Study shows substantial waste in working capital in U.S. and European companies

In a survey of 2,000 of the largest companies across the U.S. and Europe, Atlanta-based advisory firm The Hackett Group found $1 trillion-plus unnecessarily tied up in working capital. The study, which comes as a result of Hackett's acquisition of REL Consultancy Group last year, shows companies are not yet fully optimizing customer-to-cash cycles.

08/01/2006


In a survey of 2,000 of the largest companies across the U.S. and Europe, Atlanta-based advisory firm The Hackett Group found $1 trillion-plus unnecessarily tied up in working capital. The study, which comes as a result of Hackett's acquisition of REL Consultancy Group last year, shows companies are not yet fully optimizing customer-to-cash cycles.

Reasons include late billings and excess inventory—problems that should sound familiar to manufacturers, says Hackett Supply Chain Practice Advisor Paul Moody.

"Inventory still offers plenty of opportunity for improvement," says Moody. While practices such as just-in-time, lean manufacturing, and collaborative forecasting are entrenched in certain sectors, he says most sectors still have lessons to learn.

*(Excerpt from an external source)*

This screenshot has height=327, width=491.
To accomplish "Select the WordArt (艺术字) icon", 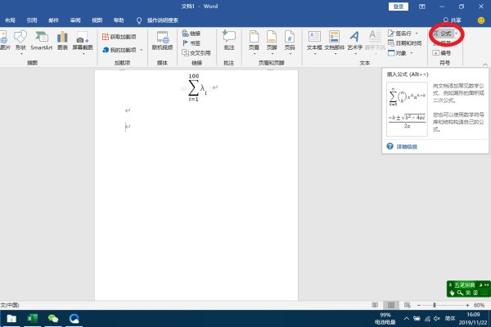I will coord(354,40).
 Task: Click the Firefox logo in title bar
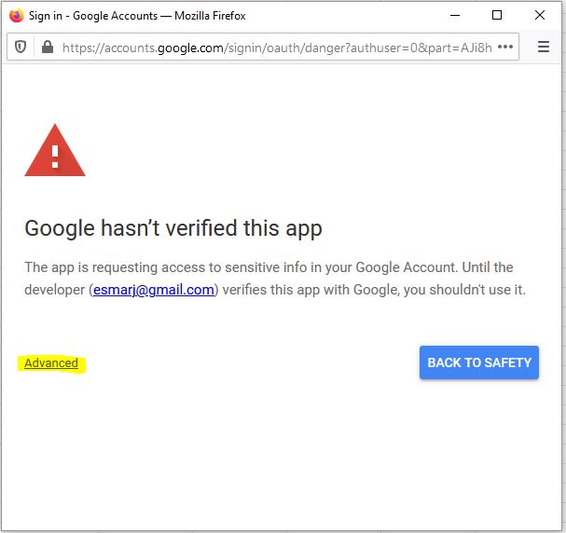click(x=16, y=16)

"We hear of successes such as P&G and Wal-Mart, but our survey shows those companies still at the forefront," he adds.

Yet while the $1-trillion figure implies that companies are leaving lots of cash on the table, Moody says the results actually were an improvement over last year. U.S. companies bettered performance6 percent, while European companies showed a roughly 8-percent improvement. And while Europe showed more improvement, it started from a lower base. Accounts receivable (AR) in Europe average nearly 51 days, compared to nearly 41 days for the U.S.

The study, which tracked 60 verticals, shows contrasting results in manufacturing. Computer manufacturers such as Dell and Apple, which often build to order and collect payments rapidly with personal credit cards, topped the list with "negative" working capital. By contrast, consumer goods companies—in particular, cosmetics and personal care products—average 48 days of working capital, respectively, while sectors such as electronic components, machinery, and medical devices lag at 70, 86, and 111 days, respectively.

According to Moody, while inventory issues may take longer to fix, the quickest improvements come from streamlining AR processes. Although perceived as a finance issue, Moody says success in improving customer- to-cash requires a cross-functional response.

"It's an operational issue that impacts everything from product design to production, warehousing, distribution, and procurement," concludes Moody.